Beyond your individual needs and goals, some future considerations for your spending plan that will impact your retirement investment strategy are the effects of inflation and increased longevity. Inflation is likely already on your radar, as recent years’ record breaking increases in consumer prices took them to a 40 year high. Longevity too may be on your mind. Many people who are looking toward their own retirement have spent time caring for aging parents who may have lived to 90 or later — you may currently be in that position. With that experience you may be aware of the risks of outliving ones’ savings due to the need for more expensive or prolonged care than originally foreseen. 

Both inflation and increased longevity may cause you to think about modifying your retirement plans. You may decide to continue working longer in your existing career, or perhaps to shift to part-time work, self-employment, or work at a non-profit or charity you care about. With these decisions you will likely want guidance on how and when you file for Social Security and how any additional income can be invested wisely to further support your retirement.

Retirement can have many phases

A longer lifespan offers additional opportunities for thinking about your retirement life in phases. There may be a phase that involves different types of work, either to generate income or by volunteering to give back to your community. If travel is a priority, you may consider the timing of more adventurous trips versus those that are more relaxing to coincide with your likely tolerance for different degrees of activity in earlier years versus later ones. You may choose to stay in your current home, or keep it as a rental property while you downsize, or move to a warmer climate, or to be closer to children and grandchildren. Even passing on your estate can be done in strategic ways that can support you in retirement as well as benefit your heirs and legacy. 

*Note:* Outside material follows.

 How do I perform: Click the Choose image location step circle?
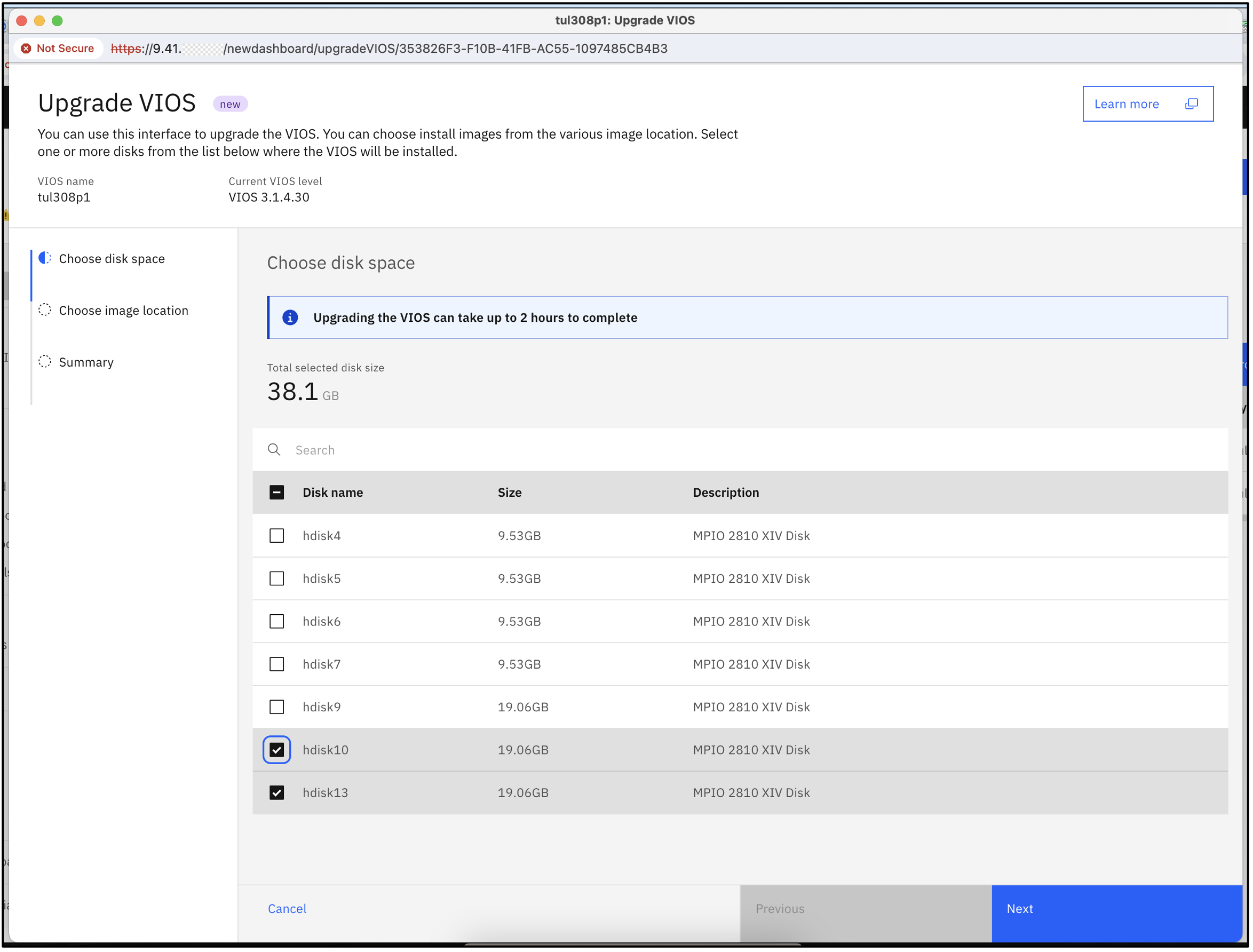pos(45,311)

While it is clear there are many facets to explore and strategies to consider as you move closer to your retirement, with thought, foresight, and ideally experienced guidance from a financial professional, the process of planning can be meaningful, reassuring and galvanizing. Thinking through possible difficulties and planning for them can be an empowering way of preparing for the future. At the same time, those considerations strengthen the foundation that will allow you to also live out the dreams you have for this next phase of life. If you are ready to take control of building the retirement that can support you in the future, your financial professional can help you every step of the way. If you are not already working with a financial professional, now could be a good time to seek one out. Either way, there are many other resources available to support you in your own unique journey.

This informational and educational discussion is not intended – and should not be relied upon – as investment or financial advice. Investing involves risk, including loss of principal invested, and you should carefully consider your own time horizon, goals, objectives and tolerance for risk before investing. Neither Equitable Advisors, LLC nor any of its representatives are in the business of giving tax or legal advice. Attendees should consult with their own professional advisors to determine the appropriateness of any course of action.